1・会社を辞めると決めた理由【47歳で独立した私が50歳で軌道に乗るまでに経験した99のこと】
独立できたらいいなと思い、行政書士試験を受けたのは11月のこと。
合格発表は1月末で、自分の受験番号を見つけた時は、それはもう心臓バクバクで、飛び跳ねたい気持ちでした。
合格発表を見たのは会社の昼休みだったので、こっそりガッツポーズをして、家族にそっと連絡しました。
独立する選択肢を手に入れたことはもちろん嬉しかったですが、それ以上に、もう試験勉強をしなくていいんだという思いが、心を軽くしました。
会社にはそこまで不満はなかったものの、このままいても同じことの繰り返しだし、何より、このまま会社が存在する保証はないと感じていました。
当時、私の周りの社員たちは、リストラに遭っていました。
最初は50歳以上が対象になり、次に45歳以上が対象になり、その次は、部署ごとなくなるという、驚きの流れになりました。
すでに45歳を超えていた私は、自分もリストラに遭う可能性があること、そしてそれは突然やって来るんだと自分に言い聞かせました。
おかげで試験勉強にも力が入りました。
ところが現実は、私の部署は残ることになり、周りの部署の人たちが一斉にリストラされることに決まったのです。
「なんであなただけ残れるのよ」と、仲の良い同僚から言われた時は、返す言葉がありませんでした。

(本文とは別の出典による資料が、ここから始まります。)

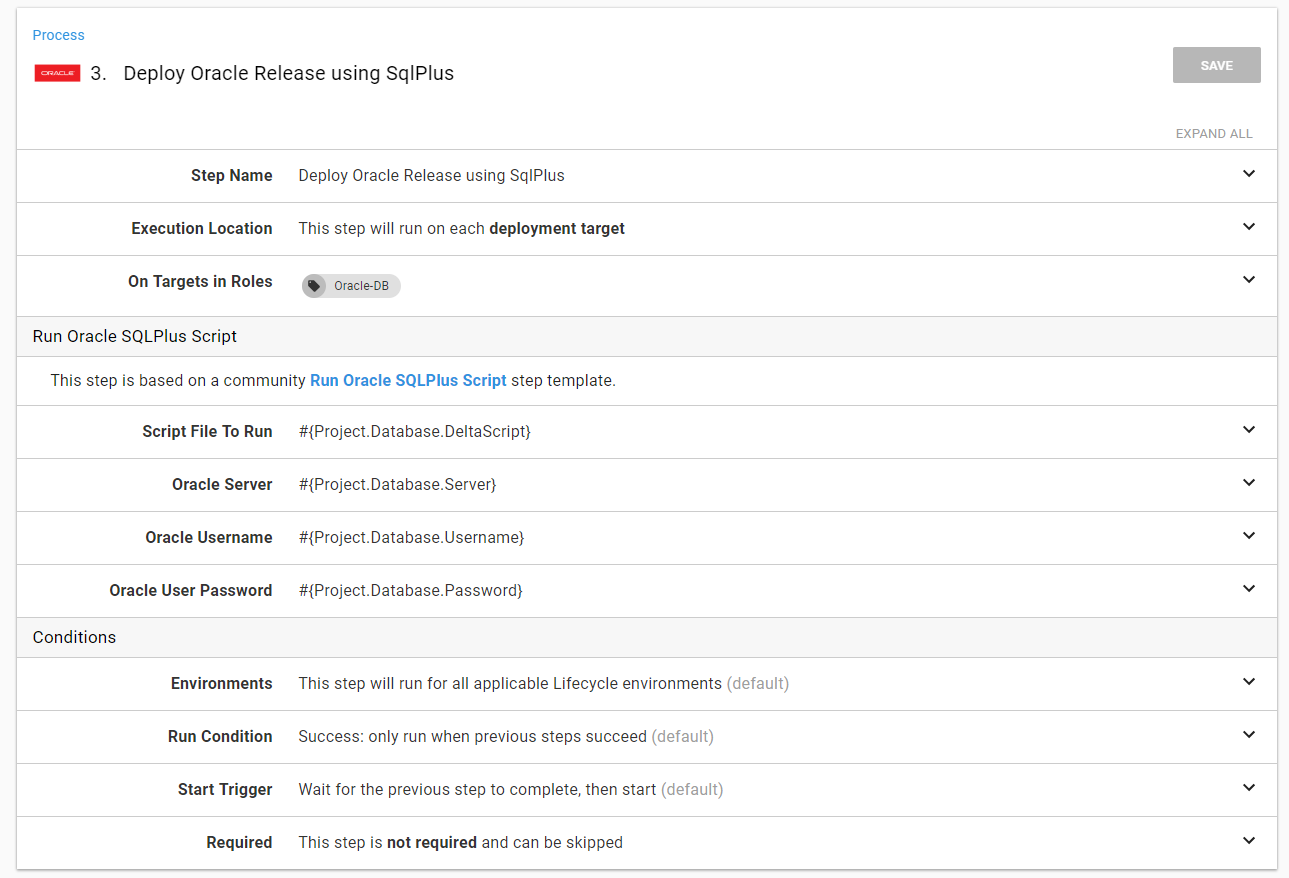The height and width of the screenshot is (878, 1289).
Task: Expand the Script File To Run chevron
Action: coord(1248,430)
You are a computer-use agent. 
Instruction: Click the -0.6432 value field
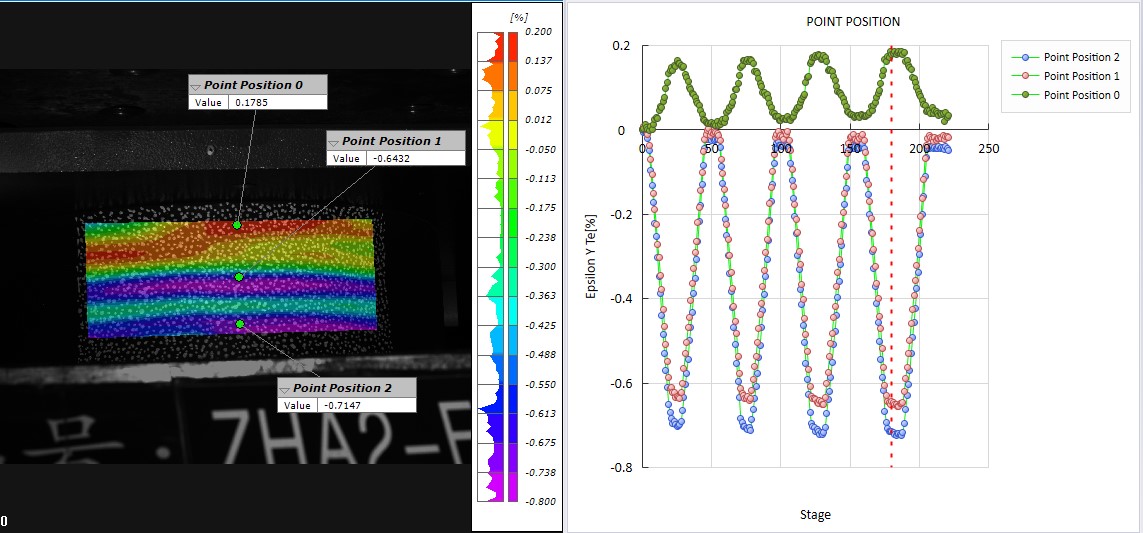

私の周りの200名が、一斉に会社からいなくなりました。
合格したからと言って、すぐに退職して独立しようとは思えませんでした。
独立するために何をしたらいいのかも、わかっていなかったからです。
合格者が集まる会などにも色々参加しましたが、そのたびに、「まだ開業するかどうかは決めていないんですけど」と、話していました。
すでに開業を決めている人を見つけると、何をするのか、どうやって稼ぐつもりなのか、興味津々に聞いていきましたが、何もわかっていない私には、どれもピンと来ない話ばかりでした。
また、せっかくならリストラされて辞めた方が得だと考えました。
周りでリストラされた人たちが、多めに退職金をもらったと聞いていたからです。
会社都合で辞めることで、失業手当もすぐに支給されるようです。
次のリストラはいつなんだろうと、探るようになりました。
季節が変わり、春になった頃、私は「もし事務所を借りて独立するとしたら」と考えながら、ワンルーム物件などの不動産情報を見るようになりました。
どの物件も狭く、窓も少なくて、ピンと来ません。
安いから仕方ないのですが、もし開業するのであれば、自分自身が毎日行きたくなるような事務所にしないと、お客様も来てくれないだろうと思いました。
安くて暗くて駅から距離がある物件は無理だなーと考えるようになりました。
そんなある日、日当たりの良い駅前物件を見つけました。
家賃は11万円弱です。
決して安くはありませんが、連休だったこともあり、見るだけ見てみたいと思い、不動産会社に連絡をしました。
オーナーにこだわりがあるようで、堅い事業にしか貸したくないため、長い間空いている物件でした。
物件を内覧したところ、想像以上に日当たりが良く、ここなら毎日通いたいと思いました。
オーナーにも気に入られ、家に戻った時には、かなり借りる気持ちが強くなっていました。
内覧には夫を連れて行きました。
女性はなめられるかもしれないと思ったのと、お金にシビアな夫の意見も聞きたかったからです。
驚いたことに、夫は乗り気でした。
高いけど、それ以上に稼げるならいいんじゃない、という意見でした。
まだ何も知らない私には、その言葉はプレッシャーになるどころか、そっか、稼げばいいだけかと、変に背中を押すことになりました。
物件を借りるということは、会社を辞めて独立するということです。
思いがけず、連休中に物件を見たことが引き金となり、私は会社を辞めることを決めていました。
連休明け、私は上司に退職を告げることになります。